Laudan writes that “national cuisines, like nations themselves, have been created in the last two hundred years,” “often in the last fifty or sixty,” and often in response to trends from elsewhere. And we’ve been through them. We’ve had “Italian” spag bol (“a popular Sunday dish in Britain”) and lasagna (“staple of the American table”). Moussaka, a Greek classic to which Laudan writes that béchamel was added in an effort to be Frenchy in the early 20th century. One of the Family Dinner superstars, who every year cooks a non-Kosher, utterly fantastic Passover Seder for 15 people, once made Japanese ramen, “the instant industrial version of which,” Laudan tells us was, invented after World War II. One of the best Family Dinners I can remember was put on by two of our artistic members, who did “Big Macs,” everything but the buns from scratch. The result was a beautiful, enormous, spectacularly tasty burger that looked the way the Big Mac does in the advertisements, the “grilled beef on fluffy white bread, accented by a creamy sauce and fresh lettuce and tomato” of Laudan’s description, the pinnacle of food access and middling cuisines. (None of us are vegetarians, and I don’t think it’s totally a coincidence that the one truly abstemious eater among us, who is gluten-avoidant and favors an ayurvedic view of nutrition, often doesn’t come.)
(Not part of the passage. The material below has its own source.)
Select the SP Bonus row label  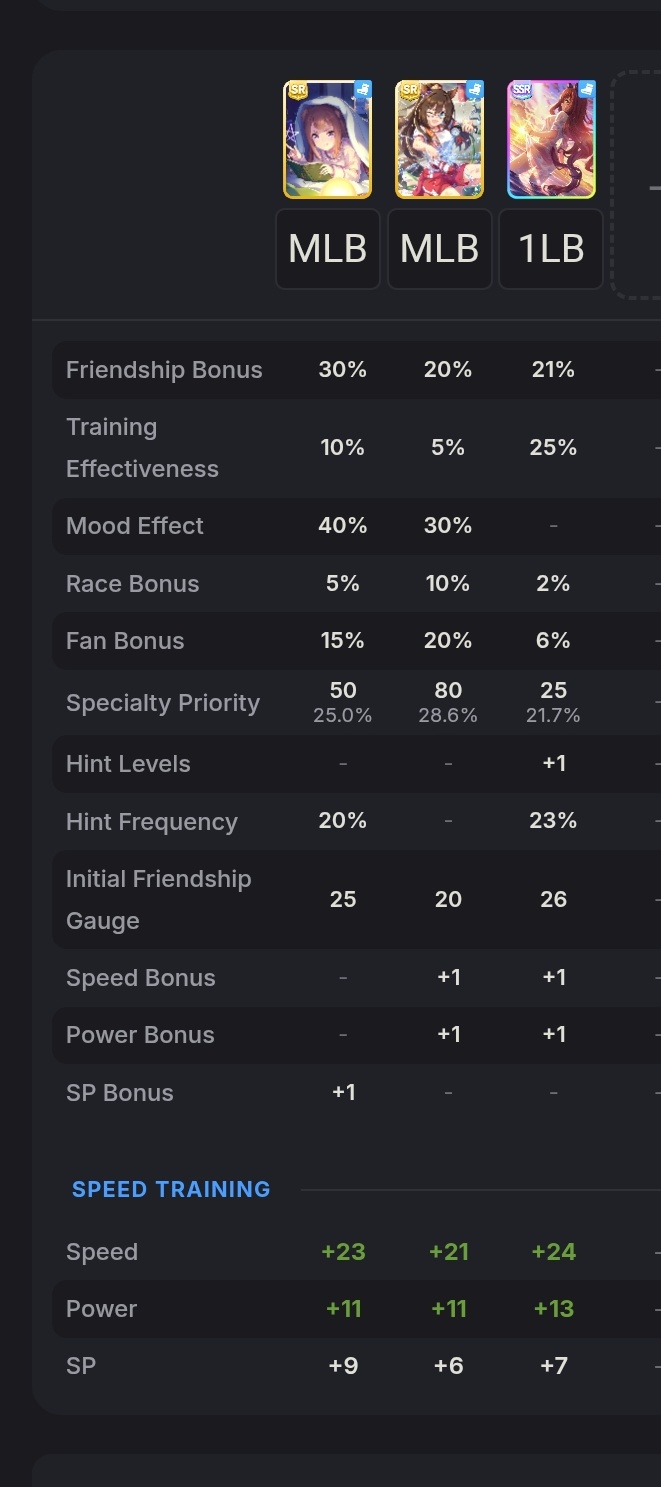coord(120,1093)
When one of our Boehner number was laid off and unemployed for a year, he kept up his rotation but, feeling we needed a reset from increasingly elaborate multi-course meals, heated up packaged tater tots and chicken nuggets and called it “Dad’s family dinner.” Early in the life of Family Dinner, if no one was equipped to cook, we got a bucket of Popeye’s, a practice which is still known as “Dysfunctional Family Dinner,” although now that we have grown in disposable income and fast food squeamishness, we usually get something else. It amazes me how easily that cruel moniker of “dysfunctional” came to us. Even without Laudan to tell us, we obviously share a core belief, presumably imparted by our parents and imbued with a fantastic amount of class privilege, that dinner, cooked by someone and eaten around the table together, is civilized practice, and that a deviation from this practice represents a personal or societal failure. My mother, most of our group’s respective mothers, had a hot a meal on the table many nights of my life. On the very few occasions when she sent my father and me to Burger King, we were encouraged to smuggle the Whoppers back inside of the house so that the neighbors wouldn’t see.
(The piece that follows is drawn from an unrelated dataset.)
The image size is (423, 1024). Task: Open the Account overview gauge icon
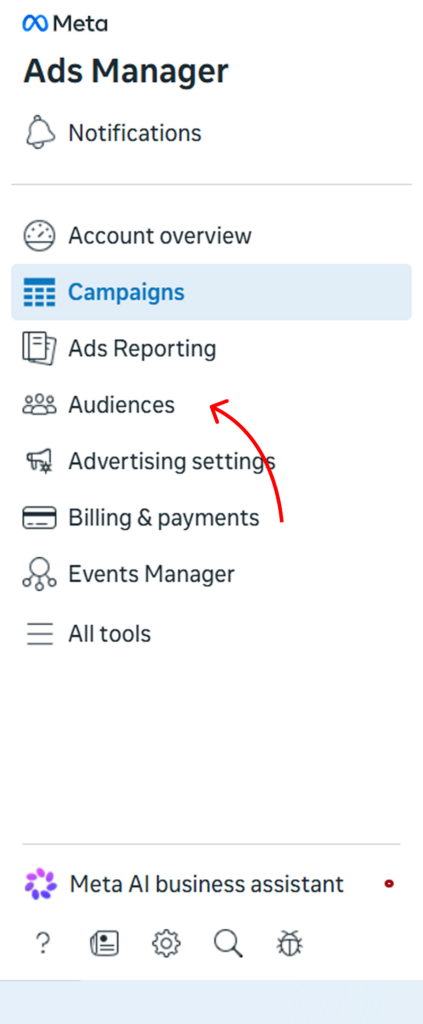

In Laudan’s conception, our middle class, middling cuisines come from a sea change in human history, and demonstrate her assertion that “nothing shows your independence more than being able to choose what you eat.” And in the Boehners, all of whom have had plenty to eat our whole lives, I see those qualities that Laudan ascribes to the early-modern Protestant cuisine that has most colored the American food experience: a rejection of asceticism, a belief in the family at table, a taste for “middling” foods. As Laudan puts it, “for the richer part of the world today, dining on high or humble cuisines is not a matter of class determined by one’s birth, but a matter of choice.” She is thinking of long-vanished imperial hierarchies, but, obviously, class still affects our food choices in significant ways. The foods that it is our privilege to scorn, enjoy, or mimic according to our mood, are often the foods most available to poor Americans, who are then shamed for eating them rather than the Rousseauian vegetables and milk. There is a mind-boggling grocery store across from my local McDonald’s; this is not the case in many neighborhoods.
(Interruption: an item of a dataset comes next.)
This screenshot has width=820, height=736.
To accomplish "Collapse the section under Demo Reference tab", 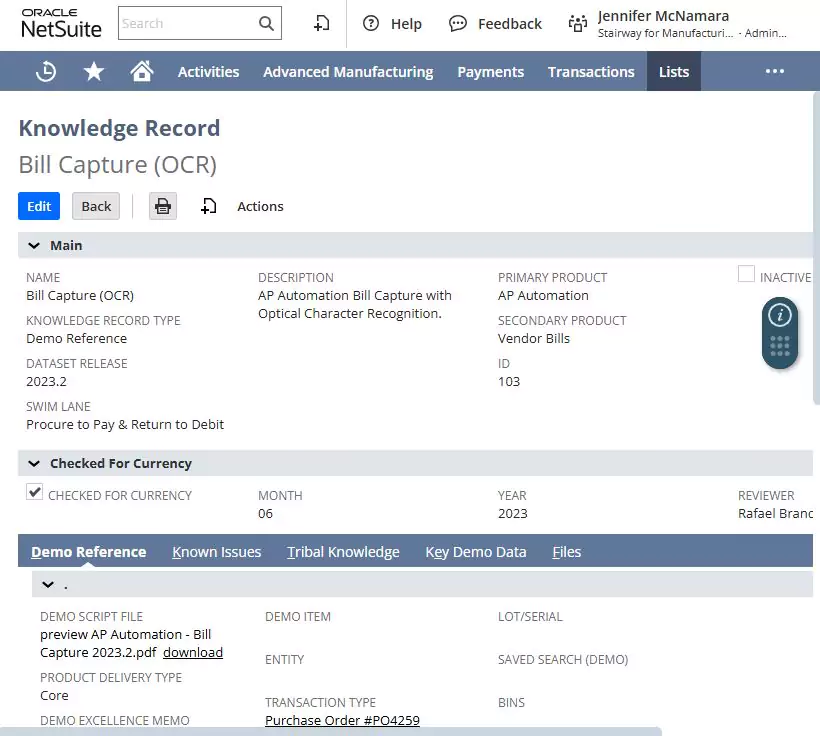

On a personal level, Laudan herself can afford her long view of food history: as she told Harris, “I’ve never acquired a taste for fast-food hamburgers or soft drinks, have never eaten Wonder Bread or its siblings, and cook at home six nights out of seven.” Just as it is easy to call food poison when you don’t have to eat it, it’s arguably easy to call poison food in the same circumstances. But what I appreciate about Laudan is her sense of perspective. She urges us not to throw out the baby with the bathwater, and asks us to remember the centuries in which everyone but the highest elite ate “minor variations on pottage” achieved by backbreaking work (typically performed by women) that is still the norm in many parts of the world. In this context, a caloric and inexpensive meal of soft bread and meat is a revelation. At the rousing finish to her book, she tells us:
The challenge is to acknowledge that not all is right with modern cuisines without romanticizing earlier ones; to recognize that contemporary cuisines have problems with health and equity without jumping to the conclusion that this is new; to face up to new nutritional challenges of abundance without being paternalist or authoritarian; to extend the benefits of industrialized food processing to all those who still labor with pestles and mortars; and to realize that the problem of feeding the world is a matter not simply of providing enough calories but of extending to everyone the choice, the responsibility, the dignity, and the pleasure of a middling cuisine.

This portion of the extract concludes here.